July 14, 2013 by mybattlebuddyfitness
A wonderful blog post written by one of my closest friends and one of our own brave Battle Buddies. Thanks Tiffany for sharing your journey!
Written by Tiffany Zook
Lets just say that this isn’t my first rodeo in the world of weight loss and the struggle to be the healthiest version of myself. I have struggled with emotional and stress eating since I was in grade school and learned at an early age that food provided the comfort I needed to not have to feel the emotions that confronted me. I have tried most popular weight loss programs and many fad diets and come to love artificial sweeteners, diet soda, and processed food claiming to be healthy under the guise of being low-fat or sugar-free.

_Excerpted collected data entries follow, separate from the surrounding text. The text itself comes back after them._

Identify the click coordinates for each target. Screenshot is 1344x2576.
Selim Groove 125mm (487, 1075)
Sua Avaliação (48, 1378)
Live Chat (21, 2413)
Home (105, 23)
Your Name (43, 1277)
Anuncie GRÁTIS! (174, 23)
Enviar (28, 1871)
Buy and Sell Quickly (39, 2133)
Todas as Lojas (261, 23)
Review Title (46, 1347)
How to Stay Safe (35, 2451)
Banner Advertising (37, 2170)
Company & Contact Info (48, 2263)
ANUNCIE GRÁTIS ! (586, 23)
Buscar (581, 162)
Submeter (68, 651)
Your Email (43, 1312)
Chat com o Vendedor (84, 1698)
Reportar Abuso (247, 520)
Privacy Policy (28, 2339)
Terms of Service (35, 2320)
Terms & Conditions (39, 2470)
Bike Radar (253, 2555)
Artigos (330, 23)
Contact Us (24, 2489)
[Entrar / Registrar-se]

Now that I am in my thirties, married, raising two boys, working full-time, and as of last fall a full-time grad student, I am finally beginning to understand that its about so much more than a diet. Prior to being introduced to My Battle Buddy Fitness, I was being inundated with information about the quality of the food we eat – everything from gardening, raising chickens, knowing where my meat was coming from, and the overall impact of the food we eat. I had it coming at me from every direction. At the same time, I was looking at my life and absolutely stuck wondering how on earth I could do what it takes to make these kind of changes while pulling 18 hour days between work, family and studying. Convenience food and the chemically-laden alternatives were just a much easier prospect, despite the fact that I knew that a clean eating diet would be so much better for me.
Fortunately, I have a friend that chose to really put herself out there and make herself available to me to walk alongside me in starting the process of change. She introduced me to My Battle Buddy Fitness and to Elisabeth, and my new journey began. I have spent the past six months taking important steps towards better health and towards being purposeful about the food I choose to put in my mouth and valuing the importance of exercise. I have shed 17 pounds and feel crabby and sluggish if I don’t get my exercise in.
IT IS NOT EASY! I feel many days as if I take two steps forward and one step back. I have had to give myself the grace to keep moving forward even after I stumble, to have difficult days and to not always make the choices I know will be better for me. Even in the midst of my crazy life and schedule I have found ways to keep moving forward and to encourage my family to join me on the journey. Some of the practical things I have learned and that help me in the midst of my working mom/student life are:
Exercise in the morning – Even though the alarm clock always seems to sound too soon, once I am out of bed and moving, I never regret it and I get a strong start to my day. I have also found that this time is really sacred to me – It is some of the only time I get that I am not “needed” and that is purely for me. It also forces me to get to bed at a (somewhat) decent time.
Always have good snacks handy – Two of my biggest struggles have been the need to munch and the impulse to snack and grab what my mind thinks I am craving. Some of my go-to snacks have become fresh fruit, single serving packs of almonds, cut veggies and hummus (both of which you can get at the store ready to eat), and plain greek yogurt with berries. Even if I don’t have the rest of my lunch prepared to take with me, I make sure I have several snacks because snacking and cravings are what get me into the most trouble.
Keep the processed food out of the house – I have moments that I curse this new habit because I am wanting a quick sugar fix or a quick carb fix, but this habit has forced me to get creative and to step back and think a bit more about what I put in my mouth and reason I am wanting to munch. If its not available then its not an option. It is also forcing my kids to come alongside me and clean up their habits as well.
Make your kids your cheerleaders – I have one son who totally gets it and is willing to eat a variety and to eat well. My other son is affectionately referred to as “the carb king” in our house and would love to eat bread, cheese and beans every meal. While the one helps me pick out recipes and cooks because he already understands the value, I have talked with the other about “learning this with me” and “becoming athletes together.” It gets easier for them to change their habits once they feel like they have a stake and can play a part in being healthy.
Don’t turn one bad decision into overall failure – I mess up, I give in to temptation in the break room at work, I hit snooze and miss my window of time to work-out in the morning… We all struggle and I am no exception. That said, I am learning to “make a u-turn” and instead of deciding that I have failed or can’t do it, I take it for what it is, make note of what happened and move forward. There are still days that I get dizzy from number of u-turns I feel like I make, but in the grand scheme of things I have become stronger and know that I am building a much healthier body for myself.
Even in the craziness of life, it is possible to do this and to move towards health. Even as I sit here typing, I desperately want a Coke Zero because this is the first day I have gone all day without one. I planned to stop the diet soda on Monday and gave in during my very stressful Monday back at work after being off for ten days. Then on Tuesday I found myself at the movies with one in my hand before I ever realized I had ordered it, so today I found the strength to push through and have been successful.
If I can do this, so can you! For those of you learning how to balance these changes with the demands of family and work, what are your tips for success? How do you make it work?